For Marc Gasol, brother of Lakers’ Pau, NBA success was worth wait


Big Brother was watching . . . over little brother.

Not in the Orwellian sense, as depicted in George Orwell’s “1984” novel, but just in the way brothers do, with the eldest using an almost paternal approach.

This was in December, when Memphis center Marc Gasol spent a week with his older brother Pau Gasol in Los Angeles while Marc mused about his future with the Grizzlies.

The two 7-foot Spaniards dined out, worked out, and Pau, 31, the Lakers’ forward-center, handed down advice, such as patience.


“It would’ve been different if he wasn’t there,” said Marc, who turns 27 Sunday. “But he was there and he had been through the same thing.”

In 2009, Pau had signed a three-year extension with the Lakers, so he knew the pros and cons of such a decision. “And he guided me a little bit,” Marc said.

Then, on Dec. 12, Marc, 26, tweeted that he’d reached a tentative agreement with Memphis, reportedly a four-year contract extension worth $58 million.

This season, the blossoming 7-1, 265-pound center is proving his worth.

The younger Gasol was averaging a double-double (14.9 points, 10.3 rebounds) and 2.2 blocks a game before Saturday, and the Grizzlies are challenging for first place in the Southwest Division.

More is being asked of Marc because Grizzlies power forward Zach Randolph is sidelined by a torn ligament in his right knee.

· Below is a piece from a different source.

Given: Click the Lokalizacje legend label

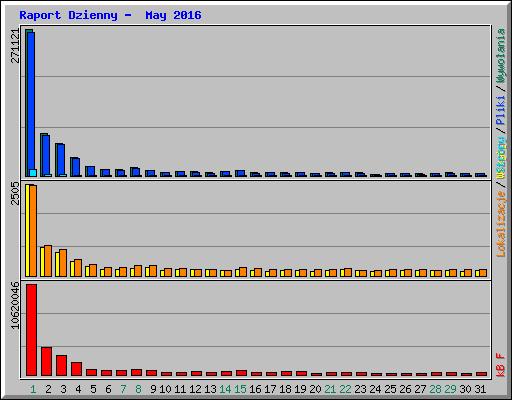Looking at the screenshot, I should point(501,224).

But when both are healthy, the Grizzlies can be dominant, as they showcased last season when they reached the second round of the playoffs and fell just one win short of the Western Conference finals.


During that run, Marc established himself as one of the league’s premier centers.

Looking back, though, Grizzlies Coach Lionel Hollins remembers seeing him as a “pudgy 15-year-old” in Memphis, where Marc played two years of high school ball (2001-’03) at a time when Pau was just starting his NBA career with the Grizzlies. Hollins said he never imagined what that kid could become.

“Now, he’s gotten stronger, he’s gotten slimmer and he’s gotten better,” Hollins said. “But at that point, I wasn’t thinking about Marc as an NBA player.”

Back then Marc may have had potential, but he also had 30 extra pounds and the nickname the “Big Burrito.”

Still, with the 48th pick in the second round of the 2007 NBA draft, the Lakers selected Marc Gasol. He was 22 then and had been playing for four seasons in Spain, three of those with the Gasols’ hometown club, FC Barcelona. The Lakers figured Marc could ripen there for a bit.

But a year later, in 2008, the Lakers dealt him in a package to Memphis for Pau, thus earning them the distinction as the first set of brothers to be traded for each other in the NBA.

Pau helped the Lakers win two NBA titles, in 2009 and 2010, but when Marc started to become a force in Memphis, former Lakers Coach Phil Jackson would sometimes joke, “A lot of times we tell [Pau] we traded the wrong guy.”


Their genetics are similar but their playing styles are not.

Marc is more of a back-to-the-basket center while Pau, a four-time All-Star, is more of a power forward who can go inside but has an effective midrange jump shot too.

Both are excellent passers, especially for their size. After grabbing a defensive rebound, Marc often gazes down the court for a fastbreaking teammate who might be just a full-length, pinpoint pass away from an easy basket.

They talk often, but hardly about their day jobs (basketball), though Pau is proud. “I couldn’t be happier for him because he works so hard to get from where he was to where he is,” Pau said.

And when one is in the other’s city, they try to get together, at least for dinner.

That was the plan last Wednesday, when Marc’s Grizzlies were in town to face the Clippers the next night.

But Pau was running late Wednesday, with his Lakers wrapping up a win against the Clippers.

“He was nice enough to wait for me at a late hour, which is not rare,” Pau said.

He was patient, just like his big brother preached.